SUPPLIED ENTRIES below:

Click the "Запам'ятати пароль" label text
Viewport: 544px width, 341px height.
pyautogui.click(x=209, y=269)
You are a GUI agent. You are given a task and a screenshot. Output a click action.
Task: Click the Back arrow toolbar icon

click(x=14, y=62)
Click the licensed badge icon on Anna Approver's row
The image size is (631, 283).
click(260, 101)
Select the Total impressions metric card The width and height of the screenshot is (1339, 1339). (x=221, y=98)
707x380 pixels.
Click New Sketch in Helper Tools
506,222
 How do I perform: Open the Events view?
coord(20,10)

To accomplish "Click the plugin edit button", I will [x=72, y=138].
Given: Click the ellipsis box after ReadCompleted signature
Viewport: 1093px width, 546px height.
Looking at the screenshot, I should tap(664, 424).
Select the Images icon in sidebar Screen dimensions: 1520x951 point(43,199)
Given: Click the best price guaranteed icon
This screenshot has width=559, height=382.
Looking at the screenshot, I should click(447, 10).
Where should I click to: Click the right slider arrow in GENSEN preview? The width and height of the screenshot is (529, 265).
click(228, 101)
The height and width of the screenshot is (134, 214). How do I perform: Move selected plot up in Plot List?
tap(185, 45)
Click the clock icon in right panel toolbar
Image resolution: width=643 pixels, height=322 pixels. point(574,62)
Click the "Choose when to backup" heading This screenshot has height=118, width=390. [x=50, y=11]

End of SUPPLIED ENTRIES.

» **TASK STATEMENT**:
Exactly and only the lines from the line containing "Given: Click the ellipsis" through the last line of the entries should be copied, both ends included.

» **RESPONSE TO THE TASK**:
Given: Click the ellipsis box after ReadCompleted signature
Viewport: 1093px width, 546px height.
Looking at the screenshot, I should tap(664, 424).
Select the Images icon in sidebar Screen dimensions: 1520x951 point(43,199)
Given: Click the best price guaranteed icon
This screenshot has width=559, height=382.
Looking at the screenshot, I should click(447, 10).
Where should I click to: Click the right slider arrow in GENSEN preview? The width and height of the screenshot is (529, 265).
click(228, 101)
The height and width of the screenshot is (134, 214). How do I perform: Move selected plot up in Plot List?
tap(185, 45)
Click the clock icon in right panel toolbar
Image resolution: width=643 pixels, height=322 pixels. point(574,62)
Click the "Choose when to backup" heading This screenshot has height=118, width=390. [x=50, y=11]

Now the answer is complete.